====== Excerpted data ======

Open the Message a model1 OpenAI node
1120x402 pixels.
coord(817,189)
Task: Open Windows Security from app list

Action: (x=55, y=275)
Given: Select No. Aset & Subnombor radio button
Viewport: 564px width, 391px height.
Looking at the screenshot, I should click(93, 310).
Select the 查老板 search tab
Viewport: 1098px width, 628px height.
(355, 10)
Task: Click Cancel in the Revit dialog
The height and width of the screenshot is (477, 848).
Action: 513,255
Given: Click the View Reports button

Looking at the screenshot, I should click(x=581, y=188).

======

• **What you should do**:
Copy the data exactly as it was presented.

• **The completed task**:
Open the Message a model1 OpenAI node
1120x402 pixels.
coord(817,189)
Task: Open Windows Security from app list

Action: (x=55, y=275)
Given: Select No. Aset & Subnombor radio button
Viewport: 564px width, 391px height.
Looking at the screenshot, I should click(93, 310).
Select the 查老板 search tab
Viewport: 1098px width, 628px height.
(355, 10)
Task: Click Cancel in the Revit dialog
The height and width of the screenshot is (477, 848).
Action: 513,255
Given: Click the View Reports button

Looking at the screenshot, I should click(x=581, y=188).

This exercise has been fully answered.